▸ **Your goal**:
Format every line of the records below as a JSON list of strings, one string per line, leaving out blank lines.

▸ **Data for processing**:
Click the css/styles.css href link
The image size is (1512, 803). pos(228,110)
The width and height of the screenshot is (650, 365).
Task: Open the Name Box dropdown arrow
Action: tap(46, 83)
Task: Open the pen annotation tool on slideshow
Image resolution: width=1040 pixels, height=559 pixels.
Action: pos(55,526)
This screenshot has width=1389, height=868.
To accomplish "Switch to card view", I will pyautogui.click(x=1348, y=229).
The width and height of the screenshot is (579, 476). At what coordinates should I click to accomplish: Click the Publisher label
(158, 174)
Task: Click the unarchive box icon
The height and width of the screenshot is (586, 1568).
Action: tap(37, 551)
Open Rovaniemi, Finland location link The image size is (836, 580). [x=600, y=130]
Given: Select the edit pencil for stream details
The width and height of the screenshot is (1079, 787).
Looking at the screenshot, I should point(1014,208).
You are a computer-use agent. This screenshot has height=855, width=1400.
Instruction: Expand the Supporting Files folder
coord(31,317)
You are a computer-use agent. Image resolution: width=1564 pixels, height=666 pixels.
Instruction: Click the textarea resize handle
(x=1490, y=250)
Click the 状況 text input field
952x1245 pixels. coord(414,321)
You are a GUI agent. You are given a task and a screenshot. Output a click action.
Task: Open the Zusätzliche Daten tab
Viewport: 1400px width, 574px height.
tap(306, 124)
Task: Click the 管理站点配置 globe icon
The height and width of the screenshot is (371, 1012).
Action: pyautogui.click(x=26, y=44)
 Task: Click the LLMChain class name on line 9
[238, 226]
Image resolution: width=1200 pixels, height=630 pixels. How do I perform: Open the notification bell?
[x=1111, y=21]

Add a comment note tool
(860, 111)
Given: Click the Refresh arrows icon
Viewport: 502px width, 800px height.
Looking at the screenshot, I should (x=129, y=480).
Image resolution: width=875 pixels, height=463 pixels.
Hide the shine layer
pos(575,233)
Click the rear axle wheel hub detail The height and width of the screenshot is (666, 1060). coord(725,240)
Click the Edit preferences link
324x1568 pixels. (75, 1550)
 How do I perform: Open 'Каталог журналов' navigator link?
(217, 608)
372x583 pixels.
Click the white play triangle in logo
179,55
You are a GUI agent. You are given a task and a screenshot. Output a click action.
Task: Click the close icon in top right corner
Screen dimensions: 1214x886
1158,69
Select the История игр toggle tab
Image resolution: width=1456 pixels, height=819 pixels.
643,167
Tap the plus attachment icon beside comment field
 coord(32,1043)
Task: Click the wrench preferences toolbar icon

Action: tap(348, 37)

▸ **Written response**:
[
  "Click the css/styles.css href link",
  "The image size is (1512, 803). pos(228,110)",
  "The width and height of the screenshot is (650, 365).",
  "Task: Open the Name Box dropdown arrow",
  "Action: tap(46, 83)",
  "Task: Open the pen annotation tool on slideshow",
  "Image resolution: width=1040 pixels, height=559 pixels.",
  "Action: pos(55,526)",
  "This screenshot has width=1389, height=868.",
  "To accomplish \"Switch to card view\", I will pyautogui.click(x=1348, y=229).",
  "The width and height of the screenshot is (579, 476). At what coordinates should I click to accomplish: Click the Publisher label",
  "(158, 174)",
  "Task: Click the unarchive box icon",
  "The height and width of the screenshot is (586, 1568).",
  "Action: tap(37, 551)",
  "Open Rovaniemi, Finland location link The image size is (836, 580). [x=600, y=130]",
  "Given: Select the edit pencil for stream details",
  "The width and height of the screenshot is (1079, 787).",
  "Looking at the screenshot, I should point(1014,208).",
  "You are a computer-use agent. This screenshot has height=855, width=1400.",
  "Instruction: Expand the Supporting Files folder",
  "coord(31,317)",
  "You are a computer-use agent. Image resolution: width=1564 pixels, height=666 pixels.",
  "Instruction: Click the textarea resize handle",
  "(x=1490, y=250)",
  "Click the 状況 text input field",
  "952x1245 pixels. coord(414,321)",
  "You are a GUI agent. You are given a task and a screenshot. Output a click action.",
  "Task: Open the Zusätzliche Daten tab",
  "Viewport: 1400px width, 574px height.",
  "tap(306, 124)",
  "Task: Click the 管理站点配置 globe icon",
  "The height and width of the screenshot is (371, 1012).",
  "Action: pyautogui.click(x=26, y=44)",
  " Task: Click the LLMChain class name on line 9",
  "[238, 226]",
  "Image resolution: width=1200 pixels, height=630 pixels. How do I perform: Open the notification bell?",
  "[x=1111, y=21]",
  "Add a comment note tool",
  "(860, 111)",
  "Given: Click the Refresh arrows icon",
  "Viewport: 502px width, 800px height.",
  "Looking at the screenshot, I should (x=129, y=480).",
  "Image resolution: width=875 pixels, height=463 pixels.",
  "Hide the shine layer",
  "pos(575,233)",
  "Click the rear axle wheel hub detail The height and width of the screenshot is (666, 1060). coord(725,240)",
  "Click the Edit preferences link",
  "324x1568 pixels. (75, 1550)",
  " How do I perform: Open 'Каталог журналов' navigator link?",
  "(217, 608)",
  "372x583 pixels.",
  "Click the white play triangle in logo",
  "179,55",
  "You are a GUI agent. You are given a task and a screenshot. Output a click action.",
  "Task: Click the close icon in top right corner",
  "Screen dimensions: 1214x886",
  "1158,69",
  "Select the История игр toggle tab",
  "Image resolution: width=1456 pixels, height=819 pixels.",
  "643,167",
  "Tap the plus attachment icon beside comment field",
  " coord(32,1043)",
  "Task: Click the wrench preferences toolbar icon",
  "Action: tap(348, 37)"
]